• **ACTIVITY**: The lines from the start of the data up to and including the one with "Go to the home" should be returned exactly, and nothing else.

Data extracted from a collection:

=======

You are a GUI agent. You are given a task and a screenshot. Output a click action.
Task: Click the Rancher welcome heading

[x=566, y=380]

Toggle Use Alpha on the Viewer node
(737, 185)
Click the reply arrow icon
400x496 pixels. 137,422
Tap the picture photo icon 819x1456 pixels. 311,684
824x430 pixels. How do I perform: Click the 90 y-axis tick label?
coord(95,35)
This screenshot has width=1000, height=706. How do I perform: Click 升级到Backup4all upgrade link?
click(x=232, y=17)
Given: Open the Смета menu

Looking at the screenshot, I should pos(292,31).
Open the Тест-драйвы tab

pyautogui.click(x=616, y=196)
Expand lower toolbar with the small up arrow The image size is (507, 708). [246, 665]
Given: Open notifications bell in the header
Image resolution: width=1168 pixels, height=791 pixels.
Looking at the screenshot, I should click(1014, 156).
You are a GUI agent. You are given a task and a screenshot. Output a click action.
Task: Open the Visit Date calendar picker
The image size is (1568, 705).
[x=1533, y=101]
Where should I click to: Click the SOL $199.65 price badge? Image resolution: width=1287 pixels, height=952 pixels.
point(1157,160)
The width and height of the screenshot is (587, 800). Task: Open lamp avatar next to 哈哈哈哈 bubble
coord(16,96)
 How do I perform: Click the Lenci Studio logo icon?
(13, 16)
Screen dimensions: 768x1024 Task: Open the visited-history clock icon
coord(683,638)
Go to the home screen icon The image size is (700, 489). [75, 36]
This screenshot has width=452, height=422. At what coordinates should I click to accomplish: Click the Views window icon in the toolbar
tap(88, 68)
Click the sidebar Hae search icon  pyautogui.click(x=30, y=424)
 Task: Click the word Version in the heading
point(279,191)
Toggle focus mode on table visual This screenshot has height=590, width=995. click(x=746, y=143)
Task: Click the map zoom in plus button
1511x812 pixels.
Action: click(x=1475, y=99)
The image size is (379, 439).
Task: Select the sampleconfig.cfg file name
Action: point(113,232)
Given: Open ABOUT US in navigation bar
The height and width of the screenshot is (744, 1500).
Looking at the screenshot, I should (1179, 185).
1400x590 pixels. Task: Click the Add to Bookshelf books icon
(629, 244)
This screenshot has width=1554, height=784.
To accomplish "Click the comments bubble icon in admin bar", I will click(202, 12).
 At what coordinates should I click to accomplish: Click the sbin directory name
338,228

=======

• **ANSWER SECTION**:
You are a GUI agent. You are given a task and a screenshot. Output a click action.
Task: Click the Rancher welcome heading

[x=566, y=380]

Toggle Use Alpha on the Viewer node
(737, 185)
Click the reply arrow icon
400x496 pixels. 137,422
Tap the picture photo icon 819x1456 pixels. 311,684
824x430 pixels. How do I perform: Click the 90 y-axis tick label?
coord(95,35)
This screenshot has width=1000, height=706. How do I perform: Click 升级到Backup4all upgrade link?
click(x=232, y=17)
Given: Open the Смета menu

Looking at the screenshot, I should pos(292,31).
Open the Тест-драйвы tab

pyautogui.click(x=616, y=196)
Expand lower toolbar with the small up arrow The image size is (507, 708). [246, 665]
Given: Open notifications bell in the header
Image resolution: width=1168 pixels, height=791 pixels.
Looking at the screenshot, I should click(1014, 156).
You are a GUI agent. You are given a task and a screenshot. Output a click action.
Task: Open the Visit Date calendar picker
The image size is (1568, 705).
[x=1533, y=101]
Where should I click to: Click the SOL $199.65 price badge? Image resolution: width=1287 pixels, height=952 pixels.
point(1157,160)
The width and height of the screenshot is (587, 800). Task: Open lamp avatar next to 哈哈哈哈 bubble
coord(16,96)
 How do I perform: Click the Lenci Studio logo icon?
(13, 16)
Screen dimensions: 768x1024 Task: Open the visited-history clock icon
coord(683,638)
Go to the home screen icon The image size is (700, 489). [75, 36]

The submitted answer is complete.